SPAFFORD: I think part of it is to understand what part of the field they want to get into. There are needs in several different areas that require different talent sets. For instance, there is a growing need for people with forensic and investigative abilities. Those individuals should know something about the low-level operation of computers, more in line with the traditional computer science/computer engineering degree. They can learn what else is needed at a variety of colleges, universities and otherwise, or many can actually start work with some law enforcement agencies or accounting firms, which will then pay to help them get through this additional training.
Another area that people go into is more operation security. There are several different places where they could go here, that is more an on the job training or taking a few seminar-type classes for someone who understands computer operations. There are several training organizations that offer hands on training with tools.
Somebody who is really interested more in the higher levels of policy and design, however, they are probably going to need to go back to get graduate level education; maybe not a whole degree, but something at that level to pick up some of the deeper aspects and understanding what is being done in the area.
Each of those paths is different. Each of those is recognized in part by different kinds of certifications, whether they be something like a professional CISSP, CISM certifications, or a graduate degree like a Masters or a Ph.D. But the real key is for someone to find out what it is they like they do, what their background is and which area of cybersecurity they are really interested in being involved with and then there are a number of different paths.

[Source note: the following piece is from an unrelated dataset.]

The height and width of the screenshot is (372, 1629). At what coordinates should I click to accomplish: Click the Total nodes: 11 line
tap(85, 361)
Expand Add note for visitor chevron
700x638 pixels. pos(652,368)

I realize that is not the kind of direct advice that would tell somebody to go to Place X and take Course Y, but this reflects some of the chaotic nature and the growing nature of the field itself that I mentioned in the very first response.
FIELD: You are right; there is not one answer; there are several different directions somebody could choose.

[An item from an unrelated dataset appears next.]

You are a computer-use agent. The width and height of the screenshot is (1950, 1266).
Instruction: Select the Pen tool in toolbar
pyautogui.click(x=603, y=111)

SPAFFORD: Yes, and in part it is also driven by employers. What I have seen is that positions that have the exact same title at different organizations have an incredibly different skill set and requirements underneath. So there are people who are considered to be a security engineer or a forensic analyst ,and the job requirements for that position in a military agency versus a defense contractor compared to someone operating at a bank, compared to somebody who is working for local government, are all very, very different in what they require.
The biggest thing I could recommend, however, is that anybody who is interested in this shouldn't explore by going out and trying to break things. Increasingly, I am seeing organizations who are stressing no criminal record, no dark-side record for hiring people. Now they will hire some firms that have these people as consultants, although reluctantly in some cases, or not at all in others, and that this I think a key issue all along. There are people who are really fresh in the area who think this is the way to gain experience, and it is not. It is a way to actually shut yourself out of a number of jobs. Businesses are catching on that if they are going to hire someone, they want someone who knows the difference between right and wrong and isn't likely to turn on them at a later point.
FIELD: That is a good point. Gene, as always it is a pleasure to talk with you.
SPAFFORD: Very nice to talk to you, and I look forward to doing it another time.
FIELD: We have been talking with Gene Spafford. For Information Security Media Group, I'm Tom Field. Thank you very much.